**Extrait du texte**
╭──

Virginie Daïdé Quartet
« When We’re Strolling »
Par Martine Omiécinski
5 étoiles
Label : Du Savon dans les Yeux (DSY) sortie le 07 Février 2024
Virginie Daïdé : Saxophone ténor, compositions 8 morceaux sur 11 / Nicolas Dri : Piano, composition (10) / Thomas Posner : Contrebasse, composition (6) / Tony Rabeson : Batterie, percussions, composition (4)
Agréables retrouvailles avec Virginie Daïdé, l’une de nos saxophonistes hexagonales éminentes (avec Sophie Alour et Jeanne Michard) dont j’avais beaucoup aimé l’album précédent « Moods » (voir chronique du 21/04/23 sur Action Jazz.fr sur lequel j’abordais aussi son parcours musical). De plus Virginie Daïdé a de nouveau rassemblé son même quartet pour notre plus grand plaisir.
La particularité de ce projet est que Virginie a choisi de favoriser « l’ici et maintenant » dans son processus créatif…..lors de ses promenades à vélo dans Paris (d’où le titre « When We’re Strolling ») en transcrivant en direct sur un dictaphone des éléments de composition inspirés par des sons, mouvements, couleurs glanés dans la rue … De plus, elle a demandé 1 morceau à chacun de ses 3 compagnons de jeu créé dans des conditions similaires aux siennes pour partager les ressentis. Le tout donne un album vivant, en mouvement, plein de sonorités colorées.
Comme sur l’album précédent, l’importance de chacun de ses 3 acolytes est bien audible, l’excellente prise de son équilibrée du Studio Recall That’s Sound contribuant notamment à cela.
Mes morceaux préférés :
« Last Minute » : Thomas Posner entame à la contrebasse de son toucher sensible en étirant les notes, Tony Rabeson les reprend plus appuyées puis Virginie au ténor chaleureusement les espace avec silences, les harmonies étant reprises par Nicolas Dri au piano de façon plus enchainées. Saxo et contrebasse rivalisent de liberté de ton.
« Ginger Blues » : Blues swingant ou rythmique (remarquablement en place) et saxo se lancent dans un dialogue plein d’énergie et de groove que ne renie pas le piano…épatant !
« Cerise, pêche, prune, abricot » de Tony Rabeson. Il a certainement croisé dans son périple à vélo un étal avec tous ces fruits les restituant en notes tout aussi vives, colorées et hardies sur une contrebasse éloquente, Virginie voltige sur cette mélodie diablement dansante que Nicolas tempère vers un final étonnant en égrenant les notes une à une !
« Forgetting » : Magnifique chorus de ténor de Virginie et dialogue charnel entre la contrebasse de Thomas toute en rondeur et le saxo suave et grave à la fois ; il n’y a pas de notes en trop, c’est intelligemment épuré.

╰──

**But de l'exercice**
Réécrivez la partie de la chronique qui s'ouvre sur les mots contenant « Virginie Daïdé Quartet » et se termine par « plus grand plaisir. », en remplaçant « hexagonales » par « françaises ».

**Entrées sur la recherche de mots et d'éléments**

╭──

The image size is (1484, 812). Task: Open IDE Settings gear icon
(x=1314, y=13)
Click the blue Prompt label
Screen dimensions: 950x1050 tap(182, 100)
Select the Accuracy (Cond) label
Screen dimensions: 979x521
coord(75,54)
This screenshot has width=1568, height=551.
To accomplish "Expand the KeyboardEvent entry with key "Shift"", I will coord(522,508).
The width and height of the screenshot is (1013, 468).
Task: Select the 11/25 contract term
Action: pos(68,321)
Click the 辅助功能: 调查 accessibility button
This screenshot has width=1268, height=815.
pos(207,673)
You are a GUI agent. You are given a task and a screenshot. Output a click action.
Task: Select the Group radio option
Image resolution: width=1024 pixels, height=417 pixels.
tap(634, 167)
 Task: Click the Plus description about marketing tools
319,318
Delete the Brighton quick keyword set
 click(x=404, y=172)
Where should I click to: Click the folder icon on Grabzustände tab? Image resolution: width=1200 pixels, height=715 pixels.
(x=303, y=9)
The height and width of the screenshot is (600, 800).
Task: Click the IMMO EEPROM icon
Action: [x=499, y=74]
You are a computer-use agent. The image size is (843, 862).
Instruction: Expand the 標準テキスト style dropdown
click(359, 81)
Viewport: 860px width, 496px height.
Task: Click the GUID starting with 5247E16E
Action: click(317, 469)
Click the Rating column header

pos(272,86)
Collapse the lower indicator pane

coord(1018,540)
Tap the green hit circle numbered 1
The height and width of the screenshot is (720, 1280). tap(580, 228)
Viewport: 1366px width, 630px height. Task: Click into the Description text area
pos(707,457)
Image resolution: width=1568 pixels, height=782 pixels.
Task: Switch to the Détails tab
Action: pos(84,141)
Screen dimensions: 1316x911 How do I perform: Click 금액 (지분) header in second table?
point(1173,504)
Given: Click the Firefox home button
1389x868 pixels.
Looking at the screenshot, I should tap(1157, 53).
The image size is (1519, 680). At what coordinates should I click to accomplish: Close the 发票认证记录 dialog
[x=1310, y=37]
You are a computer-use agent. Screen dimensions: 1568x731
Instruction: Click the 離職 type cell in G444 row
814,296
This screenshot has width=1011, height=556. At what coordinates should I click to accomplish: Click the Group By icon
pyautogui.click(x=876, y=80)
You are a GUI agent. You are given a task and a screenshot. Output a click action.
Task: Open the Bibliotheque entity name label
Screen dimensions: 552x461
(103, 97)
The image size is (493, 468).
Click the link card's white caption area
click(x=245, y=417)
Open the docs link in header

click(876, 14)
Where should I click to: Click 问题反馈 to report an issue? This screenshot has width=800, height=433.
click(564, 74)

╰──

**Solution complète**
Virginie Daïdé Quartet
« When We’re Strolling »
Par Martine Omiécinski
5 étoiles
Label : Du Savon dans les Yeux (DSY) sortie le 07 Février 2024
Virginie Daïdé : Saxophone ténor, compositions 8 morceaux sur 11 / Nicolas Dri : Piano, composition (10) / Thomas Posner : Contrebasse, composition (6) / Tony Rabeson : Batterie, percussions, composition (4)
Agréables retrouvailles avec Virginie Daïdé, l’une de nos saxophonistes françaises éminentes (avec Sophie Alour et Jeanne Michard) dont j’avais beaucoup aimé l’album précédent « Moods » (voir chronique du 21/04/23 sur Action Jazz.fr sur lequel j’abordais aussi son parcours musical). De plus Virginie Daïdé a de nouveau rassemblé son même quartet pour notre plus grand plaisir.